TÜRKİYE CUMHURİYETİ
ANAYASA MAHKEMESİ
BİRİNCİ BÖLÜM
KARAR
BÜLENT SAĞLAM BAŞVURUSU
(Başvuru Numarası: 2014/6225)
Karar Tarihi: 28/6/2018
Başkan
:
Burhan ÜSTÜN
Üyeler
Hicabi DURSUN
Hasan Tahsin GÖKCAN
Kadir ÖZKAYA
Yusuf Şevki HAKYEMEZ
Raportör
Akif YILDIRIM
Başvurucu
Bülent SAĞLAM
I. BAŞVURUNUN KONUSU
1. Başvuru, başvurucunun ticari yük taşımacılığı yapmadığı ve buna ilişkin resmî bir kaydı olmadığı hâlde bu kapsamda idari para cezasıyla cezalandırılması nedeniyle suç ve cezaların kanuniliği ilkesinin ihlal edildiği iddiasına ilişkindir.
II. BAŞVURU SÜRECİ
2. Başvuru 2/5/2014 tarihinde yapılmıştır.
3. Başvuru, başvuru formu ve eklerinin idari yönden yapılan ön incelemesinden sonra Komisyona sunulmuştur.
4. Birinci Bölüm Birinci Komisyonunca başvurunun kabul edilebilirlik incelemesinin Bölüm tarafından yapılmasına karar verilmiştir.
5. Bölüm Başkanı tarafından başvurunun kabul edilebilirlik ve esas incelemesinin birlikte yapılmasına karar verilmiştir.
6. Başvuru belgelerinin bir örneği bilgi için Adalet Bakanlığına (Bakanlık) gönderilmiştir.
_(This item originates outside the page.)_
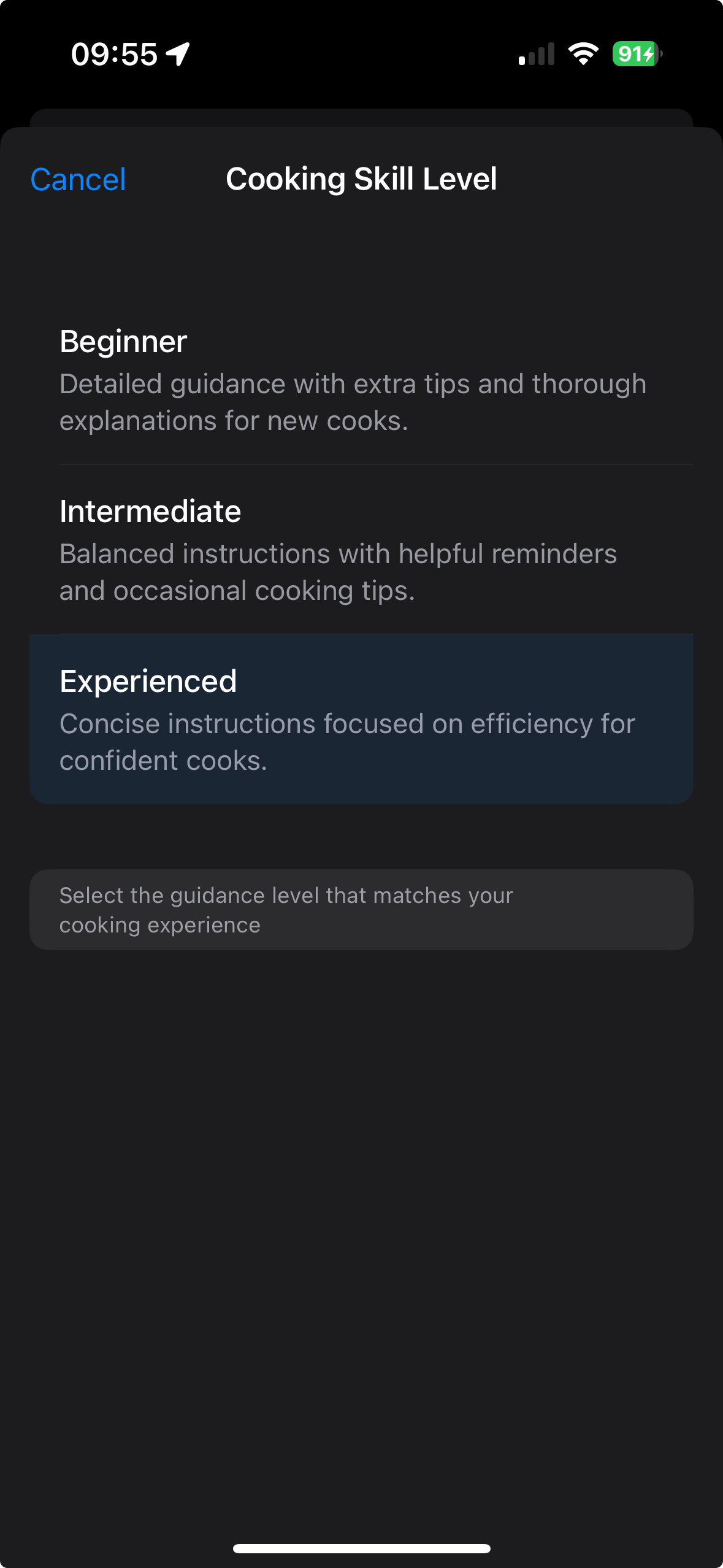Tap the Cancel button

click(x=78, y=180)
Bakanlık, Anayasa Mahkemesinin önceki kararlarına ve bu kapsamda sunulan görüşlerine atfen başvuru hakkında görüş sunulmayacağını bildirmiştir.
III. OLAY VE OLGULAR
7. Başvuru formu ve eklerinde ifade edildiği şekliyle ilgili olaylar özetle şöyledir:
8. Başvurucu hakkında İstanbul'da 30/5/2012 tarihinde, 0.45 promil alkollü olarak yük nakli yapılan kamyonet kullandığı gerekçesiyle 650 TL idari para cezası uygulanmış ve başvurucunun sürücü belgesine altı ay süreyle el konulmuştur.
9. Başvurucu tarafından anılan cezanın iptali istemiyle açılan dava, İstanbul 1. İdare Mahkemesinin 28/2/2013 tarihli kararıyla reddedilmiştir. Karar gerekçesinin ilgili kısmı şöyledir:
"Dava, davacı tarafından, 30.05.2012 tarihinde saat 00.20 sıralarında trafik ekiplerince yapılan denetimlerde 0,45 promil alkollü olarak yük nakli yapılan kamyonet kullandığından bahisle sürücü belgesinin 6 ay süreyle geri alınmasına ilişkin 30.05.2012 tarih ve 89645 sayılı işlem ve 650-TL idari para cezası uygulanmasına ilişkin aynı tarih ve 257336 sayılı işlemlerin iptali istemiyle açılmıştır.
...
Dava dosyasının incelenmesinden; davacı tarafından, 30.05.2012 tarihinde saat 00.20 sıralarında trafik ekiplerince yapılan denetimlerde 0,45 promil alkollü yük nakli yapılan kamyonet olarak kullandığının tespit edilmesi üzerine sürücü belgesinin 6 ay süreyle geri alınmasına ilişkin 30.05.2012 tarih ve 89645 sayılı işlem ve 650 TL idari para cezası uygulanmasına ilişkinaynı tarih ve 257336 sayılı işlemlerin iptali istemiyle bakılmakta olan davanın açıldığı anlaşılmaktadır.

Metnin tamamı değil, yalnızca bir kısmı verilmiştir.